Aanraking met justitie

  1. Het aantal huishoudens waarbij minimaal één persoon in de afgelopen vijf jaar verdacht is geweest van een misdrijf.
  2. Het aantal huishoudens waarbij minimaal één persoon in de afgelopen vijf jaar naar Halt is doorverwezen.
  3. Het aantal huishoudens waarbij voor minimaal één persoon in de afgelopen vijf jaar een zaak door het OM of de rechter is afgedaan.

Slachtoffer van geweldsmisdrijven of seksuele misdrijven

  1. Het aantal huishoudens waarbij minimaal één persoon in de afgelopen vijf jaar slachtoffer was van mishandeling, bedreiging of stalking, een overig geweldsmisdrijf, of een seksueel misdrijf.
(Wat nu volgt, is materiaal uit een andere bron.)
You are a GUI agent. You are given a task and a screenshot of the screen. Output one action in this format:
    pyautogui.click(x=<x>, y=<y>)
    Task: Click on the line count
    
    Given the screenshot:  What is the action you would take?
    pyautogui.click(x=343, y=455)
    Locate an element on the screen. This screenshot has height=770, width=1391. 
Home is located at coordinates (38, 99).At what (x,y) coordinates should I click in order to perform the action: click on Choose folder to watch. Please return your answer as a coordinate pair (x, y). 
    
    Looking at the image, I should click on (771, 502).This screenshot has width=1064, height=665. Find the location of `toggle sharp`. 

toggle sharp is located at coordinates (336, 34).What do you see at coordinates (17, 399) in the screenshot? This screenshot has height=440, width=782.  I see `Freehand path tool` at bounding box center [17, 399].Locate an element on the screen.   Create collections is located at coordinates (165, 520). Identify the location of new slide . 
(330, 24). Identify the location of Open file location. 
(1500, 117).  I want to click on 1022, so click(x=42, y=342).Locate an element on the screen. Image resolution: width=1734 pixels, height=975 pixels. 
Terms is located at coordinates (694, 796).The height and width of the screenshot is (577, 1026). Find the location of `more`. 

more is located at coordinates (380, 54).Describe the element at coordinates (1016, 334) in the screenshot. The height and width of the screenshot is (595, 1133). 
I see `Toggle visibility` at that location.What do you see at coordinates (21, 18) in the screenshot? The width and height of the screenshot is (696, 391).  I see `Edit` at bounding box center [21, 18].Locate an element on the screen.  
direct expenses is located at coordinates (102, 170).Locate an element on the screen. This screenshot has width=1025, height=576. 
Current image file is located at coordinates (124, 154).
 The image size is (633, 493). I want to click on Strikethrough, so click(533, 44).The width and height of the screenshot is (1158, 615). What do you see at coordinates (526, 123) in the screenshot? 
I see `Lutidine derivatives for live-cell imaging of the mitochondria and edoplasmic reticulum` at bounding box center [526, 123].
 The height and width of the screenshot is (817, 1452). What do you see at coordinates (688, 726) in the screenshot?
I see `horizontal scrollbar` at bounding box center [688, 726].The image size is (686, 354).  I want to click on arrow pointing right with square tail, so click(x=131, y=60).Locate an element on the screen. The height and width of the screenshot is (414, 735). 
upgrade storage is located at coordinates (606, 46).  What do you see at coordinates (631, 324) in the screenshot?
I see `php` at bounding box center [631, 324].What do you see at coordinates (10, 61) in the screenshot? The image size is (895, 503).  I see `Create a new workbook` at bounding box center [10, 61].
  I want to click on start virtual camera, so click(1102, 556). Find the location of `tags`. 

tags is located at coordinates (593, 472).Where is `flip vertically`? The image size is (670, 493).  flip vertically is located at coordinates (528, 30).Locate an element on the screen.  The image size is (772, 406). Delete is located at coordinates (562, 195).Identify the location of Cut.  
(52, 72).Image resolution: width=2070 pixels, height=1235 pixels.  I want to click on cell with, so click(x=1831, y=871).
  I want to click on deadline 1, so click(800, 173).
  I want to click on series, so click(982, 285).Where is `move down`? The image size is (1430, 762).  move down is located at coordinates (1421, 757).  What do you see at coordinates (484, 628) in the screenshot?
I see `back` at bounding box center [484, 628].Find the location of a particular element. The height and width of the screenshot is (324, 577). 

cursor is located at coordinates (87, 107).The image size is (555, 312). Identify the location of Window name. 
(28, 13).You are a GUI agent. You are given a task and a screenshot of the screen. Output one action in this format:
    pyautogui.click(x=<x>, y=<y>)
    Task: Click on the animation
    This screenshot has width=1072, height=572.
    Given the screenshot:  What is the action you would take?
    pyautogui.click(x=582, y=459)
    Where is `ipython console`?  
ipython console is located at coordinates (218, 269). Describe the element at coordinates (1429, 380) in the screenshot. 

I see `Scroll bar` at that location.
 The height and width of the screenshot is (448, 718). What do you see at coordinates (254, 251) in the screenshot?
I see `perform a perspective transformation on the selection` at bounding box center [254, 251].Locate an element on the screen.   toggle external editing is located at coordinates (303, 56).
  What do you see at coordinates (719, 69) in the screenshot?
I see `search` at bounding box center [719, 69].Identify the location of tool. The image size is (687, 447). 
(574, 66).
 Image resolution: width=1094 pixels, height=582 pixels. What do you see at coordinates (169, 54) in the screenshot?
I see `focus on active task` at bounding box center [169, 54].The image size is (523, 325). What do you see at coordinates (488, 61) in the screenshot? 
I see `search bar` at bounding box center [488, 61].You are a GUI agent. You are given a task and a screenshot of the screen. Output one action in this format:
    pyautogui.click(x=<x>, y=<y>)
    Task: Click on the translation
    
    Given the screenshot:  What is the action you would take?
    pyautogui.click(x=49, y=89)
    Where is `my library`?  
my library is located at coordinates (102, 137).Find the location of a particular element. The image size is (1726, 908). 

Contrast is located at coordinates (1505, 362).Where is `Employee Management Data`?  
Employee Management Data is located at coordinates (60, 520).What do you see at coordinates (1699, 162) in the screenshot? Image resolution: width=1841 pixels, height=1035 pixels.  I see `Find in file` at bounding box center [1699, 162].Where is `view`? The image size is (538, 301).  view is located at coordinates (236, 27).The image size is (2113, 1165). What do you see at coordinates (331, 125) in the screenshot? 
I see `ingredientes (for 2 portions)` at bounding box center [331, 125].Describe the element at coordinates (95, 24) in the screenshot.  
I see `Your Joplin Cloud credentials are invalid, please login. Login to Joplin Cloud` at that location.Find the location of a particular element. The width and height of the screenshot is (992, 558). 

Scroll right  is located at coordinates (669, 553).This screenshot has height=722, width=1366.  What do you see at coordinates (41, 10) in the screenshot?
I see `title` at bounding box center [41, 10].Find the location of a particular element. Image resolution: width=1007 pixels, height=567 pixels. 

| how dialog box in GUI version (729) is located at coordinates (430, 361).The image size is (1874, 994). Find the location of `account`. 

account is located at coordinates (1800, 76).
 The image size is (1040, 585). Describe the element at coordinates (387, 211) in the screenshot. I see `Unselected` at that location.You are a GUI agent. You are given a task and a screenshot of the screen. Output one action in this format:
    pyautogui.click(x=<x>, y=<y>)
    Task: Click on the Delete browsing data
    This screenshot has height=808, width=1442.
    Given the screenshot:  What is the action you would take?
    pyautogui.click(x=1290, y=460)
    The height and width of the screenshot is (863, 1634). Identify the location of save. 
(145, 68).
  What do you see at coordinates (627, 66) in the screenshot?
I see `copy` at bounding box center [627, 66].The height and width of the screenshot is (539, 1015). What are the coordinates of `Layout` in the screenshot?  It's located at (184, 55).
Bijlage 1 bevat een meer gedetailleerd overzicht van de gehanteerde definities binnen dit onderzoek. Bijlage 2 bevat een overzicht van de bronbestanden die gebruikt zijn.

2.4 Disclaimer

Bij dit onderzoek moet een aantal belangrijke kanttekeningen worden geplaatst. Het onderzoek maakt gebruik van administratieve registerdata, waardoor de problematiek niet compleet in kaart kan worden gebracht. Bij psychische problemen, bijvoorbeeld, blijven huishoudens met psychische problemen die daarvoor geen hulp (medicijnen of geestelijke gezondheidszorg) ontvangen buiten beeld. Bij scheiding wordt alleen uitgegaan van echtparen die uit elkaar zijn gegaan. Daarbij blijven relatie-beëindigingen tussen paren die niet echtelijk waren verbonden buiten beschouwing. Bij slachtofferschap van geweldsmisdrijven of seksuele misdrijven draait het alleen om geregistreerde gevallen hiervan, wat ook tot een onderschatting van het echte aantal slachtoffers leidt. Ten slotte is de definitie van schulden gebaseerd op schulden die geregistreerd zijn. Over andere schulden (bijvoorbeeld in de privésfeer) kunnen geen uitspraken worden gedaan. Over het algemeen betekent dat, dat de cijfers over de problematiek en de stapeling hiervan moeten worden beschouwd als ondergrenzen.

2) https://dashboards.cbs.nl/v4/Stapeling_en_multiproblematiek_2017_2021/.
3) Dit betekent dat institutionele huishoudens niet worden meegenomen in dit onderzoek. Dit zijn bijvoorbeeld kindertehuizen, gezinsvervangende tehuizen, verpleeg-, verzorgings- en revalidatiecentra en penitentiaire inrichtingen.
4) https://www.regioatlas.nl/regioindelingen/regioindelingen_indeling/t/jeugdzorg.
5) Deze data zijn alleen beschikbaar voor meerderjarige personen.